Task instructions >> Copy exactly the stretch of data below from the line with "Image resolution: width=1480" through the line with "Given: Open the add dataset dropdown arrow", including both of those lines.

Supplied records >>
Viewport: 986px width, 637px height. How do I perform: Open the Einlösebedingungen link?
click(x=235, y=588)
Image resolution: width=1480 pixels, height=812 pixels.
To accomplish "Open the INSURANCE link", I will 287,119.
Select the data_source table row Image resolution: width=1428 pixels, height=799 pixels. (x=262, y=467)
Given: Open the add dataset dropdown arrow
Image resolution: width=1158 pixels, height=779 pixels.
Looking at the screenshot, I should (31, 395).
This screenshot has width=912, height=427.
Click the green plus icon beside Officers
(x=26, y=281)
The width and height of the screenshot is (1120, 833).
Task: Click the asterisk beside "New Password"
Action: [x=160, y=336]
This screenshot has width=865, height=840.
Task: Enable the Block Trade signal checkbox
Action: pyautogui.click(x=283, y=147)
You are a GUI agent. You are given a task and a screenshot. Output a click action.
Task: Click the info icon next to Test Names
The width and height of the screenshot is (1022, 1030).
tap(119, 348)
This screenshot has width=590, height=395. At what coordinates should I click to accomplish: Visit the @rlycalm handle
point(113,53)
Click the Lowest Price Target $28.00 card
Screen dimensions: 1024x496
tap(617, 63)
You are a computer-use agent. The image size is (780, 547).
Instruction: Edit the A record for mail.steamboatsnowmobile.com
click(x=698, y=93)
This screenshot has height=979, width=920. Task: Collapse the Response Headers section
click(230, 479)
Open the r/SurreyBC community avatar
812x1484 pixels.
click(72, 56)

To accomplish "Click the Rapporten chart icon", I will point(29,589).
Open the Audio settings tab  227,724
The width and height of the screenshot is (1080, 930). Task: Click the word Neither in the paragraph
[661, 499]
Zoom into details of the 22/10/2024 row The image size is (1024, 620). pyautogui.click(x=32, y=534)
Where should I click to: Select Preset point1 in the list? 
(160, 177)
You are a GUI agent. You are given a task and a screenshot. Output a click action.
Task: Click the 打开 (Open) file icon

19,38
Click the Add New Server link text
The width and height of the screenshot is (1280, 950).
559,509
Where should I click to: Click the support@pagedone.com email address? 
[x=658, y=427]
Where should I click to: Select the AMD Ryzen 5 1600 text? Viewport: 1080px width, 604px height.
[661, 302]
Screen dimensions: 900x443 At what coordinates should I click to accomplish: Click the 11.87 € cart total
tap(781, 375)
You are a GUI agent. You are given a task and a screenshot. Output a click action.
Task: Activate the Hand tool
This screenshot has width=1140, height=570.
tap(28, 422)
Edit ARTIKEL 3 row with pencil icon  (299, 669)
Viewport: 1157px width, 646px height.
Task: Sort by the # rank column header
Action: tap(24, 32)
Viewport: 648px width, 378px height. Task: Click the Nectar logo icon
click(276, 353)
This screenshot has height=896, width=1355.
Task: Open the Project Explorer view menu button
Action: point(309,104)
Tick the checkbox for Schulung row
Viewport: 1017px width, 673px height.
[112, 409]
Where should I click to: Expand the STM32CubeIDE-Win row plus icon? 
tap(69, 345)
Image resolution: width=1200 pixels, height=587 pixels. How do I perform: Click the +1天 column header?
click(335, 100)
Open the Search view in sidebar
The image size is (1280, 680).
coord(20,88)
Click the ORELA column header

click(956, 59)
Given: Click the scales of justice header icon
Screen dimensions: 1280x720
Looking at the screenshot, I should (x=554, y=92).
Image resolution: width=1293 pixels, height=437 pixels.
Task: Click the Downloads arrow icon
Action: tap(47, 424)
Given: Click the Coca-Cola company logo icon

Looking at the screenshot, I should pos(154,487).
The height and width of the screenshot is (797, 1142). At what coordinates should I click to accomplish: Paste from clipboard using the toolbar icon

Response area >>
Image resolution: width=1480 pixels, height=812 pixels.
To accomplish "Open the INSURANCE link", I will 287,119.
Select the data_source table row Image resolution: width=1428 pixels, height=799 pixels. (x=262, y=467)
Given: Open the add dataset dropdown arrow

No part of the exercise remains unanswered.